Türkiye, bu hafta dünya diplomasisinin merkezine yerleşiyor. Rusya-Ukrayna savaşında tarihi bir dönüm noktasına sahne olması beklenen İstanbul’da gözler; Cumhurbaşkanı Recep Tayyip Erdoğan, Ukrayna Devlet Başkanı Volodimir Zelenskiy ve Rusya lideri Vladimir Putin’in katılımıyla gerçekleşmesi muhtemel barış zirvesine çevrildi. Zirvenin seyri, bölgesel dengeler kadar küresel istikrar açısından da kritik önem taşıyor.
Ukrayna Devlet Başkanı Zelenskiy, yaptığı açıklamada 15 Mayıs'ta Ankara'da Cumhurbaşkanı Erdoğan ile yüz yüze görüşeceğini duyurdu. Zelenskiy ayrıca, ABD eski Başkanı Donald Trump'ı da görüşmelere katılmaya davet ettiklerini, sürece Washington’un da aktif dahil olmasının barış için itici güç olacağını belirtti.
Zelenskiy’nin açıklamasına göre, İstanbul’daki zirvede sadece Rusya lideri Putin ile birebir görüşme planı bulunuyor. Reuters’a konuşan Ukraynalı yetkililer, Rus heyetinin diğer üyeleriyle herhangi bir temasın planlanmadığını kaydetti.
Kremlin ise İstanbul’daki barış görüşmeleri için hazırlık yapıldığını açıkladı. Ancak Putin’in bizzat katılıp katılmayacağı henüz netlik kazanmadı. Kremlin, bu kararın “uygun zamanda” duyurulacağını bildirdi. Ukrayna tarafı ise Putin’in gelmemesini “Rusya’nın barış istemediğinin açık göstergesi” olarak yorumladı.
Trump cephesinden gelen açıklamada, ABD Dışişleri Bakanı Marco Rubio’nun İstanbul’daki görüşmelere katılacağı duyuruldu. Trump’ın özel temsilcisi Keith Kellogg, “Putin gelirse, Trump da orada olur. Bu görüşme barışa her zamankinden daha yakın olabilir” açıklamasında bulundu.
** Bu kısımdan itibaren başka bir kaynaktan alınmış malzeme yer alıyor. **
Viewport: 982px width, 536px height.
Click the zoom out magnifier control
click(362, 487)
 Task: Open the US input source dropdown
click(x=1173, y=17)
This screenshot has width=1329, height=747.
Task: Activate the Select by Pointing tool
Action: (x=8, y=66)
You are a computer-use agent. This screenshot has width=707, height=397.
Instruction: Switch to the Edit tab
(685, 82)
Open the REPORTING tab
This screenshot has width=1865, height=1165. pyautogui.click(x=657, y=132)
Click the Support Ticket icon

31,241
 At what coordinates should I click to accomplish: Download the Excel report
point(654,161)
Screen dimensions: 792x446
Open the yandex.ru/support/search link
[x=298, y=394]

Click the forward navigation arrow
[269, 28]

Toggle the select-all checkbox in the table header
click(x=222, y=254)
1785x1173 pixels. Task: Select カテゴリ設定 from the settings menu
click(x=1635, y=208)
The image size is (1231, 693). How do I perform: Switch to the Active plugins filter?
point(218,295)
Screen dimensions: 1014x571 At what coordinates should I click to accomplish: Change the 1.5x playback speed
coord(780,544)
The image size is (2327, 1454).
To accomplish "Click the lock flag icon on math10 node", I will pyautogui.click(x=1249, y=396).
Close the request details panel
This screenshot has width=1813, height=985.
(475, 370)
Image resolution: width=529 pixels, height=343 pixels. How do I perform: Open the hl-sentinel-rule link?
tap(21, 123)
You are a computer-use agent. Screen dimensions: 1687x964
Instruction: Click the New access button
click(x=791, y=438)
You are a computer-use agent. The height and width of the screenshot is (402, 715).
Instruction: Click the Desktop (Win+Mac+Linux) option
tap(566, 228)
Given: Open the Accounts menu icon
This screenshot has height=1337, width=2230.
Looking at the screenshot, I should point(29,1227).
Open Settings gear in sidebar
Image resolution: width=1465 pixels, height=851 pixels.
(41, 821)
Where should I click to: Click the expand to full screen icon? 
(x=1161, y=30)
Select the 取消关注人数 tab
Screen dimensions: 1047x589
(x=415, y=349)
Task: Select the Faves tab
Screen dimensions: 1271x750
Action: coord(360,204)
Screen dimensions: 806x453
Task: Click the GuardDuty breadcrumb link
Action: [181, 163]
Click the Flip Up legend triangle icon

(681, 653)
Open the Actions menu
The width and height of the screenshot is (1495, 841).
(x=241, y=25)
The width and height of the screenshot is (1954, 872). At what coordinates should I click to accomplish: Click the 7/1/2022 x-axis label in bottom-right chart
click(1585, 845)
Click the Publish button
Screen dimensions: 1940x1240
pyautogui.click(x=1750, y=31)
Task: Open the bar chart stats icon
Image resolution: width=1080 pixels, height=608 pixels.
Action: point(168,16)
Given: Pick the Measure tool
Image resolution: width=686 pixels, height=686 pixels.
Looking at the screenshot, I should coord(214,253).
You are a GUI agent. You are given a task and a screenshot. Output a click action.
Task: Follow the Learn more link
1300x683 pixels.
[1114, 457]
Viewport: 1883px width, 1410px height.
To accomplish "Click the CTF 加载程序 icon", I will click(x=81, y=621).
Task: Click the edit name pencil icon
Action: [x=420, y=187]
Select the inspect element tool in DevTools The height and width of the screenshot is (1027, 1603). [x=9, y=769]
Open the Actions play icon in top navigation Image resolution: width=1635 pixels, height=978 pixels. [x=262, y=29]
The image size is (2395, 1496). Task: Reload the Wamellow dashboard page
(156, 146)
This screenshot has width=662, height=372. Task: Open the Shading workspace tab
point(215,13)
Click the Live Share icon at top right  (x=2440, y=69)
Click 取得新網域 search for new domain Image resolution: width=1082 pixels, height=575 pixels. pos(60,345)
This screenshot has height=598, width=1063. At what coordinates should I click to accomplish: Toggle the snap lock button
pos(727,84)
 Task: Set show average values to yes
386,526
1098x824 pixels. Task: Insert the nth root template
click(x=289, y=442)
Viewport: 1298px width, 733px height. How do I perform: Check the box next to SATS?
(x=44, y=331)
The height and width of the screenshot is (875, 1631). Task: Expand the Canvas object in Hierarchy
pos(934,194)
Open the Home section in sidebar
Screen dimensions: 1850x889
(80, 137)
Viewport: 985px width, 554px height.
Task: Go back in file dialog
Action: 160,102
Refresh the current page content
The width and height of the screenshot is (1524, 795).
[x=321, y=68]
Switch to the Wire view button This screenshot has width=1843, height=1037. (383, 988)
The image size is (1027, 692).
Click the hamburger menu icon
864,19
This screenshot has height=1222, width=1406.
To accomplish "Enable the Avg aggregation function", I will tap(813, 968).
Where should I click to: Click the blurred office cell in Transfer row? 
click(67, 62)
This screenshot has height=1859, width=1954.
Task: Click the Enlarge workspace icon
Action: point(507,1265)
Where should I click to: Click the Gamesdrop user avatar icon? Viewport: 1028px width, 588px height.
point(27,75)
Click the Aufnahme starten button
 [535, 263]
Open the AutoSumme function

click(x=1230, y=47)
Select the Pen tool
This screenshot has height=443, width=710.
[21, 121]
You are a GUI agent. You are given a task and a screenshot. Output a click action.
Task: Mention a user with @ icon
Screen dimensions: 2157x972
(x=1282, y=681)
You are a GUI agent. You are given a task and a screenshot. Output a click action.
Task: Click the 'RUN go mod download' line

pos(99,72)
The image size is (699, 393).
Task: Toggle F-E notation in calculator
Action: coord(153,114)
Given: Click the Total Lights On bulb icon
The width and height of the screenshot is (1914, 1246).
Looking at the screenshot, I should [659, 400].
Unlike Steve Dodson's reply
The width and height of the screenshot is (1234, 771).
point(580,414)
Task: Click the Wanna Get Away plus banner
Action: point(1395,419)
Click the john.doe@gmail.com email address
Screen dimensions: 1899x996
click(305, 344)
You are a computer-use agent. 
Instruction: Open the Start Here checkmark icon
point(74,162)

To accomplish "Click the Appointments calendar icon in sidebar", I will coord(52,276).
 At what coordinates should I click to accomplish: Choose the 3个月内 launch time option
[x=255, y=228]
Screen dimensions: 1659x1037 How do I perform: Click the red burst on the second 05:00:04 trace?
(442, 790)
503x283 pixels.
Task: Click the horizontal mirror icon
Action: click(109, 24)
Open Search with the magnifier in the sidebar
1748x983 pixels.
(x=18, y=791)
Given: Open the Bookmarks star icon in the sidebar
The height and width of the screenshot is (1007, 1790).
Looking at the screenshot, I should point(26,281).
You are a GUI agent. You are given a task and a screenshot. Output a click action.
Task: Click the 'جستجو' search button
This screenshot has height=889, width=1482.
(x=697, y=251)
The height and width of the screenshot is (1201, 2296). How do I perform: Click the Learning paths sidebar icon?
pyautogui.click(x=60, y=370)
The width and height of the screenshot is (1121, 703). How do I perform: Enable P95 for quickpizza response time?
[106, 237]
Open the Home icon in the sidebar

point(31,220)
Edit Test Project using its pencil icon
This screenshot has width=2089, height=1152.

Şanlıurfa’dan Yorum: Türkiye Barışta da Ön Cephede
Barış diplomasisinin kalbinin attığı İstanbul zirvesine dair açıklamalar, Şanlıurfa’da da büyük dikkatle takip ediliyor. Türkiye'nin daha önce Suriye, Libya ve Karabağ krizlerinde oynadığı arabulucu rolünün bu kez Avrupa'nın doğusundaki savaşta da belirleyici olması bekleniyor.
Türkiye, arabulucu kimliğiyle yalnızca jeopolitik gücünü değil; tarihsel sorumluluk ve barış inisiyatifi taşıma yeteneğini de bir kez daha gösteriyor. Şanlıurfalı siyasi çevreler, Türkiye'nin bu kritik süreçte taraflar arasında güven inşa edici pozisyonunu sürdürmesini, bölge için kalıcı barışa zemin hazırlayacak bir fırsat olarak değerlendiriyor.